Task brief
What's needed: every entry, printed exactly, minus the images.

Collected data
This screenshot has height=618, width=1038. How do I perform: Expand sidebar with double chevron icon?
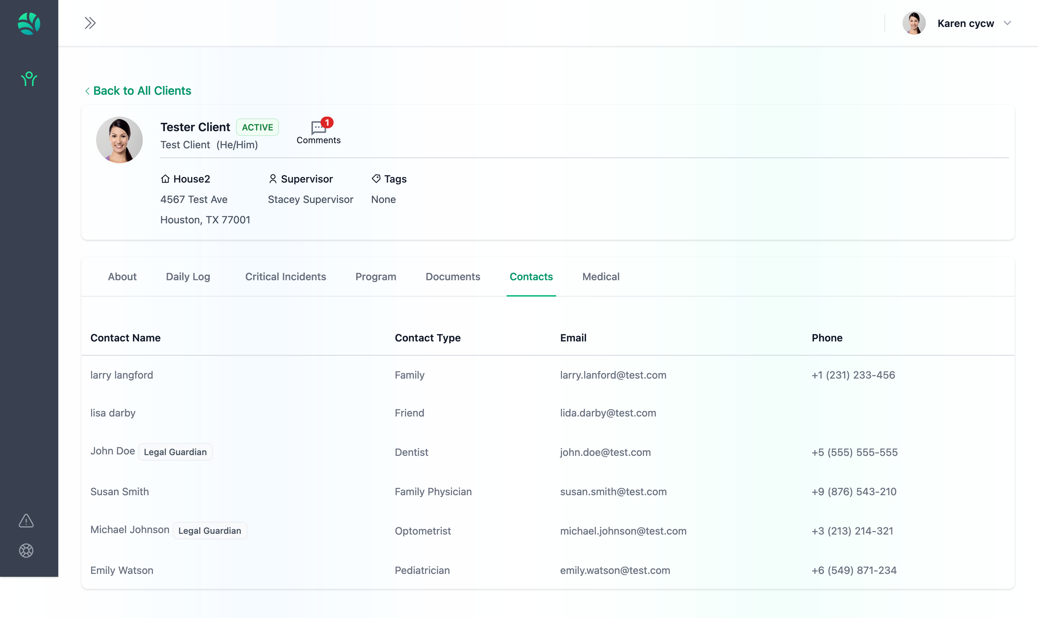coord(90,23)
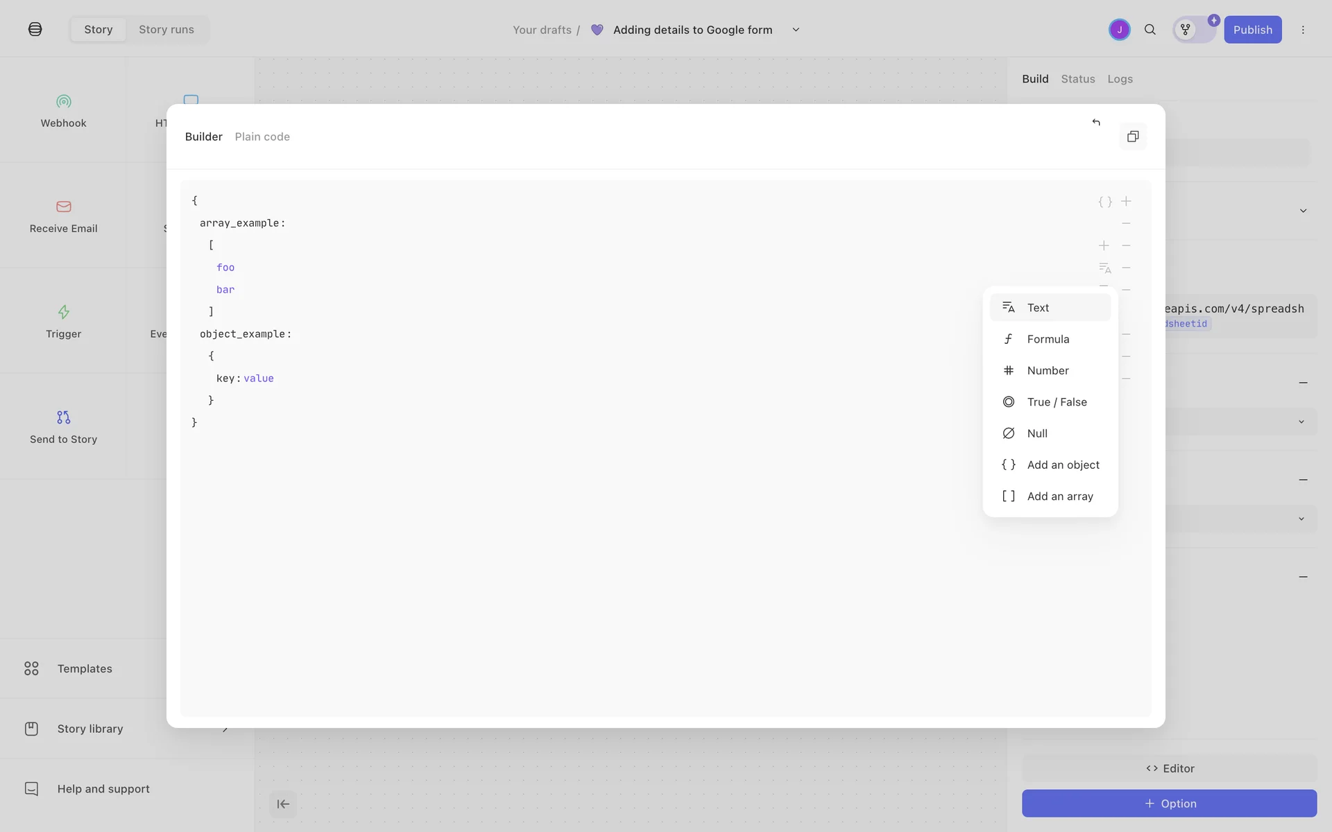Switch to the Plain code tab

(x=262, y=137)
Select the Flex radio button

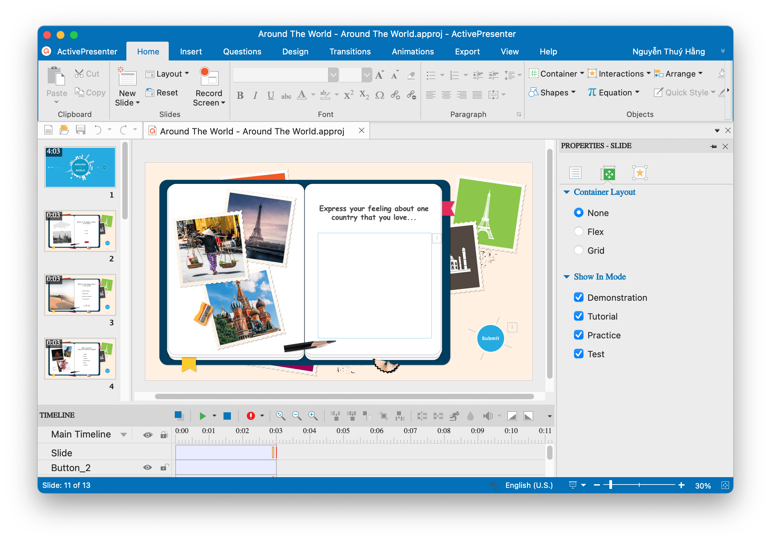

Completed exercise
This screenshot has height=618, width=1038. How do I perform: Expand sidebar with double chevron icon?
coord(90,23)
Switch to the Plain code tab

(x=262, y=137)
Select the Flex radio button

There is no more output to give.